In vitro regeneration by callus culture of Anoectochilus elatus Lindley, an endangered terrestrial jewel orchid

A process of organogenesis via callus with successful plantlet formation was developed for Anoectochilus elatus. Indirect organogenesis was achieved from in vitro-derived node, internode, and leaf explants. The explants were cultured on Mitra medium fortified with different concentrations and combinations of plant growth regulators such as cytokinins (N6-benzyl adenine [BA], thidiazuron [TDZ], kinetin [KN], N6-(2-isopentyl) adenine [2ip] and zeatin [ZEA]), auxins (2,4-dichlorophenoxyacetic acid [2,4-D], α-naphthalene acetic acid [NAA], indole-3-acetic acid [IAA], indole-3-butyric acid [IBA], and 4-amino-3,4,6-trichloro picolinic acid [Pic]), and additives (citric acid, trisodium citrate, peptone, coconut water, potato extract, and banana pulp).
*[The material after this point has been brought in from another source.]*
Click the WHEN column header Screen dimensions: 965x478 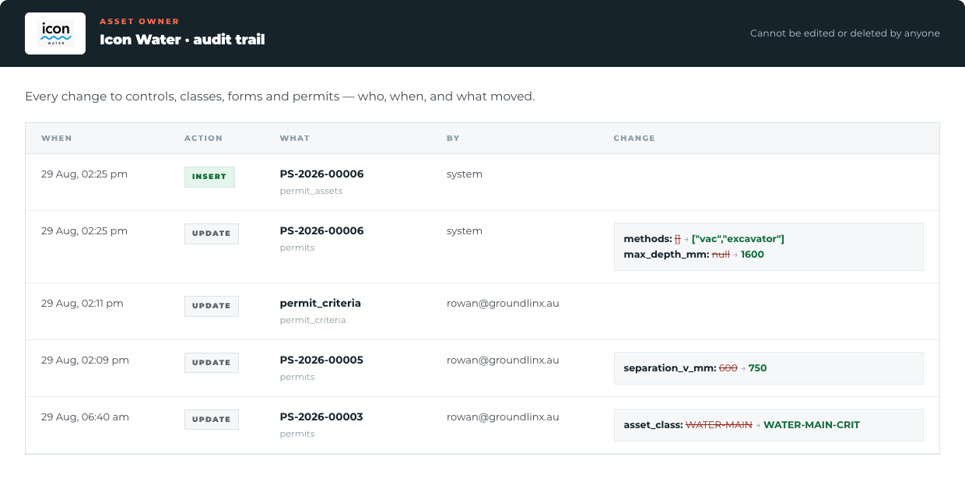pyautogui.click(x=57, y=138)
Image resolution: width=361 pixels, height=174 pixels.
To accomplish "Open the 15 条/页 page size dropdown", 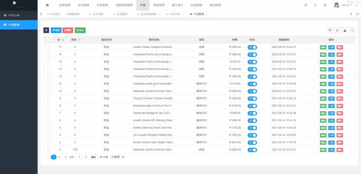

Organogenic callus proliferation was highest from internode (77.8 %), followed by node (69.7 %) and leaf explants (64.2 %), on Mitra medium supplemented with TDZ (1.0 mg L−1) and NAA (0.5 mg L−1). Organogenic callus derived from internodal explants produced an average of 41.8 shoots per explant, with average length of 2.5 cm, on Mitra medium supplemented with BA (1.0 mg L−1), NAA (0.5 mg L−1) and coconut water (10 %). In rooting experiments, a maximum of 3.2 roots per shoot was observed with an average length of 2.1 cm with 97.8% response on Mitra medium amended with AgNO3 (1.0 mg L−1). The rooted plantlets were acclimatized in a mixture of garden soil, sand, vermicompost, and used tea waste (8:4:2:1 [w/w/w/w]) in a greenhouse environment, with a 72.3% survival rate. Finally, the well-developed plants were transferred to the National Orchidarium, Yercaud, Tamil Nadu, a unit of the Botanical Survey of India, Southern Regional Centre, for further maintenance and establishment under natural conditions for conservation.